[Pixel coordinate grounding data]
Start of Block
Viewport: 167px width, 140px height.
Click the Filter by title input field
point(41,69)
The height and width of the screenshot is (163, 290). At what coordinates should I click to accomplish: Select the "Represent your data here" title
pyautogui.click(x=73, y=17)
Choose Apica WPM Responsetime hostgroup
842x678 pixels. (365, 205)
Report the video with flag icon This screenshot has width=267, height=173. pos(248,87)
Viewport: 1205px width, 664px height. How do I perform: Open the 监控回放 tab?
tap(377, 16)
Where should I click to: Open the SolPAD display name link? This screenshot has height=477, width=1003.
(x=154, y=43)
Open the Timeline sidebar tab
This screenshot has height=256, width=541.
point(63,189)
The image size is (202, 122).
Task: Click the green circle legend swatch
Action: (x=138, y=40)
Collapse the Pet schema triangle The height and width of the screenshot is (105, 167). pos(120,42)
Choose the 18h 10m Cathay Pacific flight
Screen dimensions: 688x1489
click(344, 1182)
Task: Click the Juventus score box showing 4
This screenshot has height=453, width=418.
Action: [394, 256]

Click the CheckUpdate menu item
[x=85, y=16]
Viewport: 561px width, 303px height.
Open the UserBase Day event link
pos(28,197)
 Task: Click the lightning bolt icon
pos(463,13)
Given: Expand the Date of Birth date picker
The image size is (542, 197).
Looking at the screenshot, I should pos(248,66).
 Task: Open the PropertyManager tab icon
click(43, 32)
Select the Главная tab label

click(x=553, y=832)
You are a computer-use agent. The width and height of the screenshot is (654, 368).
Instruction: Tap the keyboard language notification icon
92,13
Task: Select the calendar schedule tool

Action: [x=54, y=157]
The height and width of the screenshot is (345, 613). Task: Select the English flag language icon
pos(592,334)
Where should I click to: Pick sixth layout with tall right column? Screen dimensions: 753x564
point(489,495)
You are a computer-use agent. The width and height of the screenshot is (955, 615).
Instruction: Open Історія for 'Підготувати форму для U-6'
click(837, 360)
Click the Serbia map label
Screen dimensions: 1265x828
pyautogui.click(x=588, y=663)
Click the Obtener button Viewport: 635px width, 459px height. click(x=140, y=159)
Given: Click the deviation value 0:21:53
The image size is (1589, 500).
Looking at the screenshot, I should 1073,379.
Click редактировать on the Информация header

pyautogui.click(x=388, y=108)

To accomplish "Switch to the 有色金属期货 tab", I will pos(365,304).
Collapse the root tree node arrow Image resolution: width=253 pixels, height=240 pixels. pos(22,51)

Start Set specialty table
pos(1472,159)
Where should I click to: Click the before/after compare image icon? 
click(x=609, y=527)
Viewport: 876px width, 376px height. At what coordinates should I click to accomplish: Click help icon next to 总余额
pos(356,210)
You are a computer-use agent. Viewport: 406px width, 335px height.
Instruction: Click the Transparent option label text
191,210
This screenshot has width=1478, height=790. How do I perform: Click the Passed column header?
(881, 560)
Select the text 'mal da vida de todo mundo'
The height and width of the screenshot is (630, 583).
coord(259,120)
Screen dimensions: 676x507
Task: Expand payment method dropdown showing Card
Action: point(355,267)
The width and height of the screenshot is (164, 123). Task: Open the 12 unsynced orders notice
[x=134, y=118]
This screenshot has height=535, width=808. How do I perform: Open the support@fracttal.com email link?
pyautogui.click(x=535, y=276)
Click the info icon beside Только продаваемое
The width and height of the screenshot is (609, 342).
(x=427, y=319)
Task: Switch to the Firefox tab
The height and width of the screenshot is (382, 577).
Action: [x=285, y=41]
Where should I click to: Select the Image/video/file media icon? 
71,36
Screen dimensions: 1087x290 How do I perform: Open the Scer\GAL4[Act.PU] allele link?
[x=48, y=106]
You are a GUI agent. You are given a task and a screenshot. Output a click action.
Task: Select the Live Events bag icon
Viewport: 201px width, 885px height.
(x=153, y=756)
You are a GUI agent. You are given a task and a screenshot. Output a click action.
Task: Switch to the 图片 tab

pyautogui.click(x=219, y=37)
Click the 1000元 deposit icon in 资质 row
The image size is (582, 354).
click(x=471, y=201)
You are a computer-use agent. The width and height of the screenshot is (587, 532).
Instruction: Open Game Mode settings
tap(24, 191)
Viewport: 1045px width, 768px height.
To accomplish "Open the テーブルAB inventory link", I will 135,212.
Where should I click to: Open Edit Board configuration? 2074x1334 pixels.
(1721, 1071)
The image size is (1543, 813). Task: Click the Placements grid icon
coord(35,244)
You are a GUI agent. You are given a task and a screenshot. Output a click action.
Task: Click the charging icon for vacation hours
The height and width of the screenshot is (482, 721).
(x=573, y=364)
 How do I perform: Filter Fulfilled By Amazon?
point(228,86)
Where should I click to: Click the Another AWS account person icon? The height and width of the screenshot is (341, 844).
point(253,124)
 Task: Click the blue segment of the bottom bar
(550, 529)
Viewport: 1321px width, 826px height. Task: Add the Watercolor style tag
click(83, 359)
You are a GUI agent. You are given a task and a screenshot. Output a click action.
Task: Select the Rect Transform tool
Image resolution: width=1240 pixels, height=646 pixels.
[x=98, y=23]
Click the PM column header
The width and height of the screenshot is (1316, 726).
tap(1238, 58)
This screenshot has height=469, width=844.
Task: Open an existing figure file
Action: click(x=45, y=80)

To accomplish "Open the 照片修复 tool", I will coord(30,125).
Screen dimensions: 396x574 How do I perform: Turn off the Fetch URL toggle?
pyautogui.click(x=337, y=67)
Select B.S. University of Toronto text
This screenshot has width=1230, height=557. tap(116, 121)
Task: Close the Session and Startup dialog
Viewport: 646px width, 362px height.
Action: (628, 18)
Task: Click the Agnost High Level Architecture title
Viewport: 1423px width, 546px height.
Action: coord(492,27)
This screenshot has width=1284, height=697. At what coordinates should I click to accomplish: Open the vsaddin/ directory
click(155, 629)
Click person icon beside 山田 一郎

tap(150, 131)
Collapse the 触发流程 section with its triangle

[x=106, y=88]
End of Block
Filter the preceding entries down to the lines with "computer".

● **Answer to this problem**
You are a computer-use agent. The width and height of the screenshot is (654, 368).
You are a computer-use agent. The width and height of the screenshot is (955, 615).
You are a computer-use agent. Viewport: 406px width, 335px height.
You are a computer-use agent. The width and height of the screenshot is (587, 532).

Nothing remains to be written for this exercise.